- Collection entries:
::::::

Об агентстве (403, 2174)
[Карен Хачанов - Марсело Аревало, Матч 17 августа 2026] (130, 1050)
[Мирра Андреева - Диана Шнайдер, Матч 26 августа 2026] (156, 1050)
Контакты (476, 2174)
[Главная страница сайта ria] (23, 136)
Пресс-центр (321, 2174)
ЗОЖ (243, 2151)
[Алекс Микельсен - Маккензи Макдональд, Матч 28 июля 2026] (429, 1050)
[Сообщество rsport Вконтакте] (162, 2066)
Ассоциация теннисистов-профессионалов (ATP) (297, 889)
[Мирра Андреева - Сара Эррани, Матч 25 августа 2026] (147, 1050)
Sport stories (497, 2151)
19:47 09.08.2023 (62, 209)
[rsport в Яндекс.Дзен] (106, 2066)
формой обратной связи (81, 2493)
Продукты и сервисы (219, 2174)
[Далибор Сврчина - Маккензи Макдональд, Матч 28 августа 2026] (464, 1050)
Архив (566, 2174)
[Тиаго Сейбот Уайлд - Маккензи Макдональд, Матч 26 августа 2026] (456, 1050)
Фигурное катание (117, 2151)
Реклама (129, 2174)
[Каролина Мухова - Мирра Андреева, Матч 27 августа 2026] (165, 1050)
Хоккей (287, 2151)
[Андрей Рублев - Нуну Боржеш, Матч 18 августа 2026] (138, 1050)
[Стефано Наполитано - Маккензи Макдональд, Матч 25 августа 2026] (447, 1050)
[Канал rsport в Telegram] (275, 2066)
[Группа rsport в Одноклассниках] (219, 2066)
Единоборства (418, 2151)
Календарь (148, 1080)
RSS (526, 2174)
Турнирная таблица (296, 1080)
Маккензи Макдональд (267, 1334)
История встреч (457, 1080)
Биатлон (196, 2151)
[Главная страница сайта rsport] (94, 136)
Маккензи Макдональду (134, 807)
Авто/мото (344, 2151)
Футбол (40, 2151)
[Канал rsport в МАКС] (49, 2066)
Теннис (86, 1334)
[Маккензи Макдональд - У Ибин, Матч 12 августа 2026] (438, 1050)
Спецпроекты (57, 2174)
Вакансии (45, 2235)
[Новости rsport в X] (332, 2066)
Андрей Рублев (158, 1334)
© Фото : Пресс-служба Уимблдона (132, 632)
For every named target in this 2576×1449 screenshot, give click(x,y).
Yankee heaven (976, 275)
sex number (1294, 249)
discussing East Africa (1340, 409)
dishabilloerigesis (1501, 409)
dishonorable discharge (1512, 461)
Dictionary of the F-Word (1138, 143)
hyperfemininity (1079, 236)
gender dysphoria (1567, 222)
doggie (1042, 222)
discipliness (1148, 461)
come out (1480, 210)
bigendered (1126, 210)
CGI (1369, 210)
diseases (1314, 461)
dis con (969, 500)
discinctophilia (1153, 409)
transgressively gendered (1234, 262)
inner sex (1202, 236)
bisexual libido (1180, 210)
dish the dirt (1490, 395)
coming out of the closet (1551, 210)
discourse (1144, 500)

::::::

- YOUR ASSIGNMENT:
Gather each line of the records holding the string "Маккензи".

- EXERCISE RESPONSE:
[Алекс Микельсен - Маккензи Макдональд, Матч 28 июля 2026] (429, 1050)
[Далибор Сврчина - Маккензи Макдональд, Матч 28 августа 2026] (464, 1050)
[Тиаго Сейбот Уайлд - Маккензи Макдональд, Матч 26 августа 2026] (456, 1050)
[Стефано Наполитано - Маккензи Макдональд, Матч 25 августа 2026] (447, 1050)
Маккензи Макдональд (267, 1334)
Маккензи Макдональду (134, 807)
[Маккензи Макдональд - У Ибин, Матч 12 августа 2026] (438, 1050)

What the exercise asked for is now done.